# 6.5 Grendel And 7mm-08



## Final Strut (Dec 24, 2013)

A few weeks back Sprucegum bailed me out by sending my some 7mm bullets to replace one that I lost in my move. In talking we worked out a trade that he sent me some nickel 30-06 casings as well as a whole bunch of other goodies. I will be fulfilling my end of the trade by the end of this week and will post pics of that later.

This is a pic of the 7mm-08 (Right)pen that I desperately needed the bullet for as well as a 6.5 Grendel both for the same guy. The 6.5 is topped with some walnut he gave me and the 7mm-08 is topped with some spalted walnut I had on hand. When I called the guy to tell him that they were done he was pretty excited because he shot a nice 9 point buck with the Grendel this year. These are number 5 and 6 for this guy all of which are unique calibers.

Reactions: Like 6


----------



## barry richardson (Dec 25, 2013)

Very nice! Do you adapt another kit for those?


----------



## Final Strut (Dec 25, 2013)

barry richardson said:


> Very nice! Do you adapt another kit for those?

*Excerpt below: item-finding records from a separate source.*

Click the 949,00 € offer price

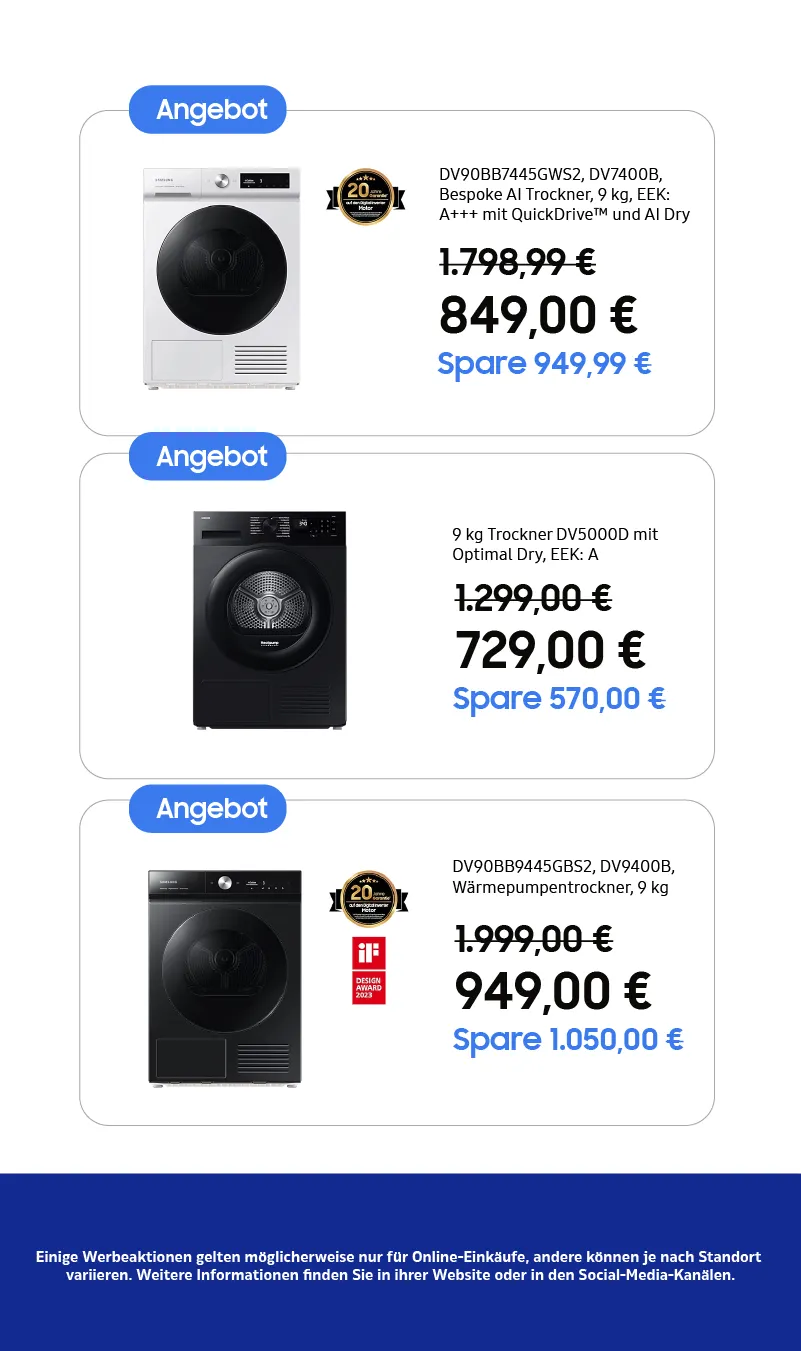[553, 991]
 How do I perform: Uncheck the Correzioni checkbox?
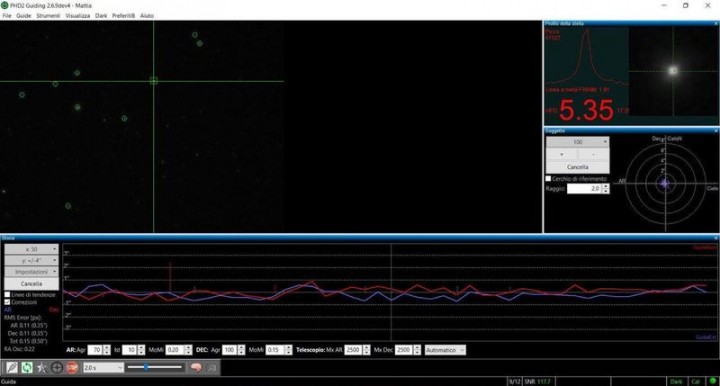tap(7, 302)
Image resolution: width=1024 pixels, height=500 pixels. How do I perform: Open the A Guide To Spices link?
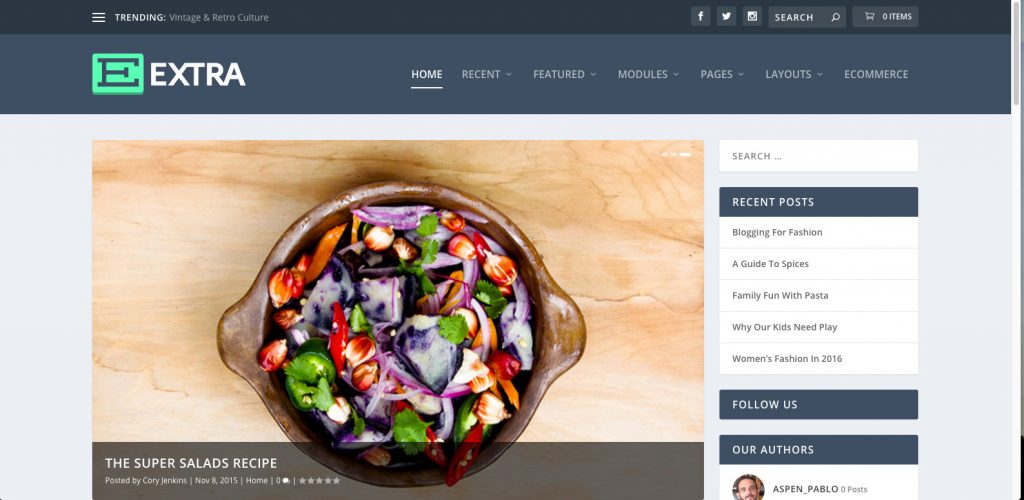pos(771,264)
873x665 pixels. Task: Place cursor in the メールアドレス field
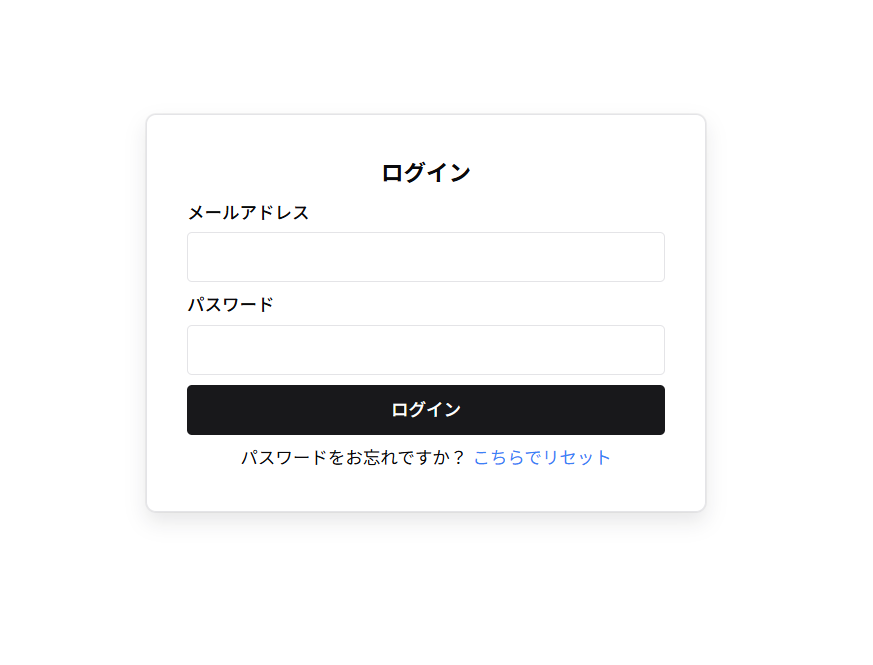[425, 256]
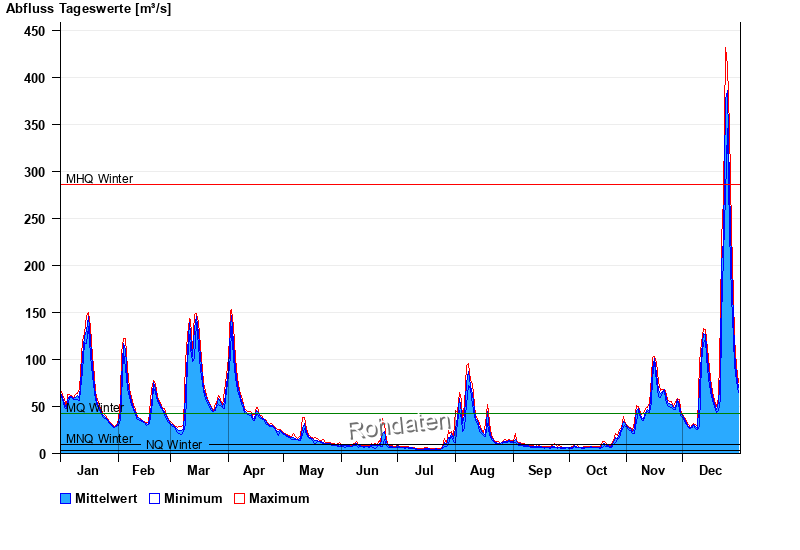Select the Apr month label on axis
This screenshot has width=800, height=550.
pyautogui.click(x=254, y=471)
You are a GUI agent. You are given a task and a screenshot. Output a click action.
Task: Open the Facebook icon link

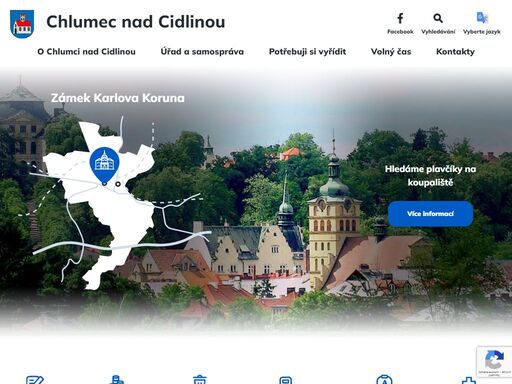(x=400, y=18)
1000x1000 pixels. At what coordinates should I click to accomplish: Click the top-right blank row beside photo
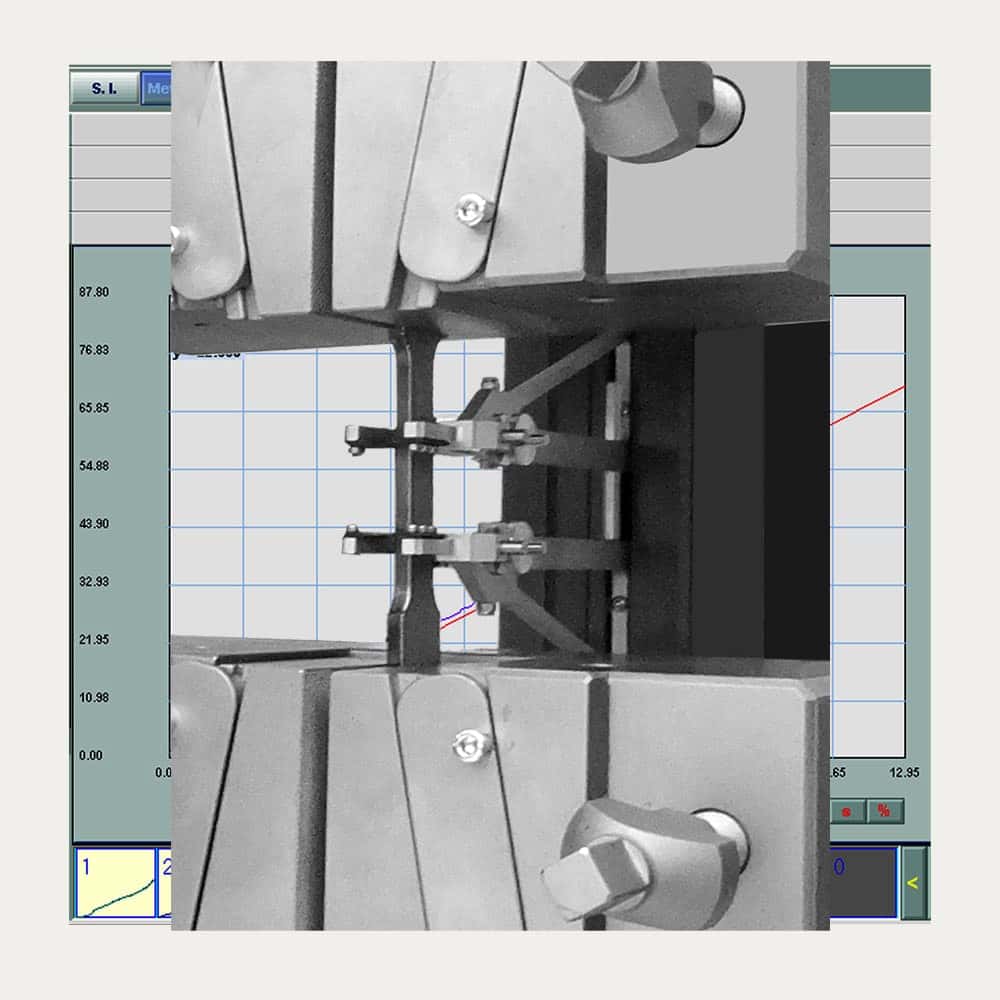click(x=879, y=130)
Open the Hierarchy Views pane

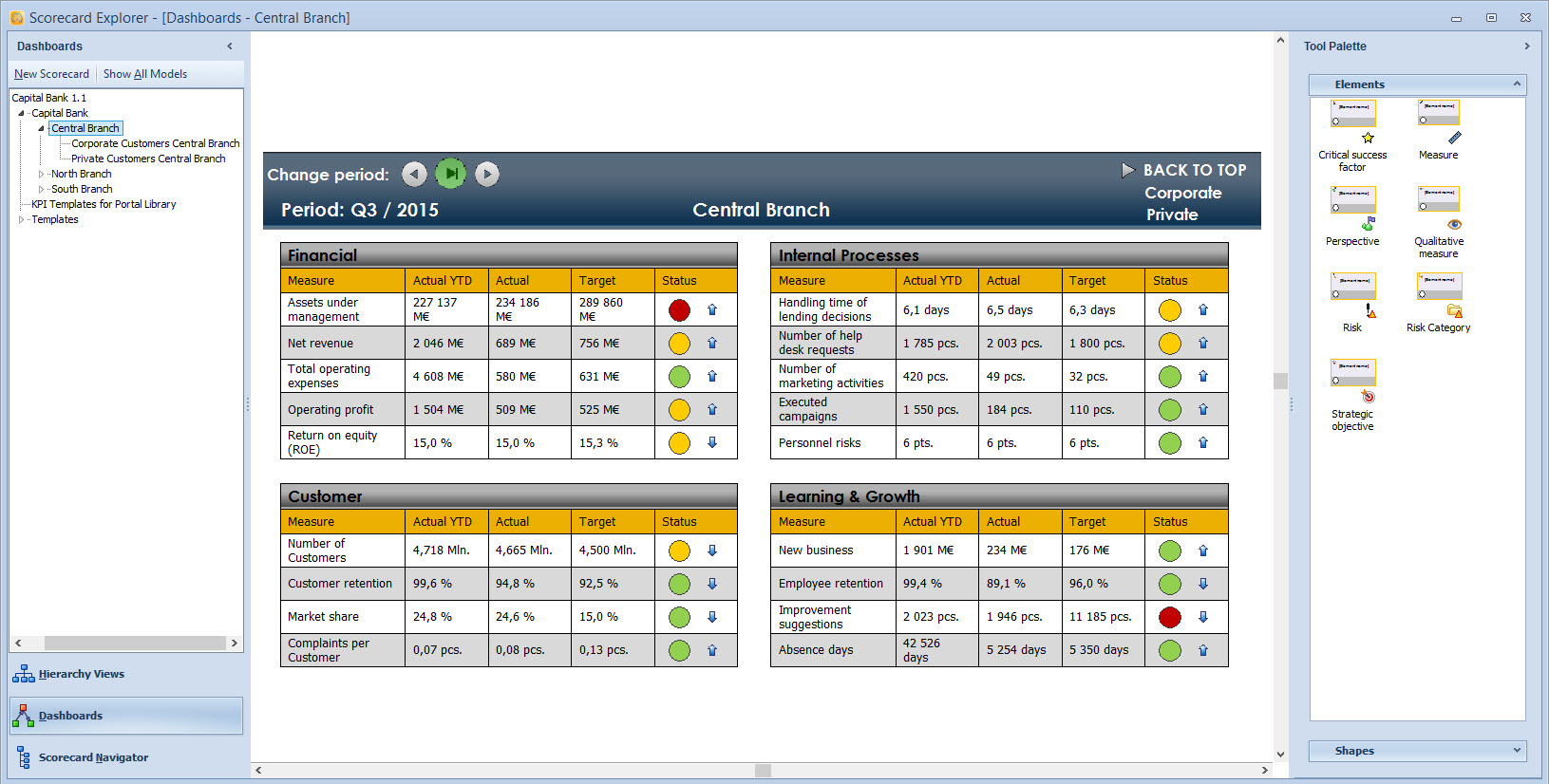click(81, 674)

Nope, they are all slimline kits adapted in one way or another. I have some sierra transmissions that I am going to try to figure out but I am pretty sure they would be a no go with these shorter casings.


----------



## rdabpenman (Dec 26, 2013)

Good looking timbers on those.
The problem with the short casings and using Slimline or Sierra transmissions is that the top sections are way out of proportion compared to the casing.
Using Mini refills with Teacher Pen kit transmissions solves this problem.

Les


----------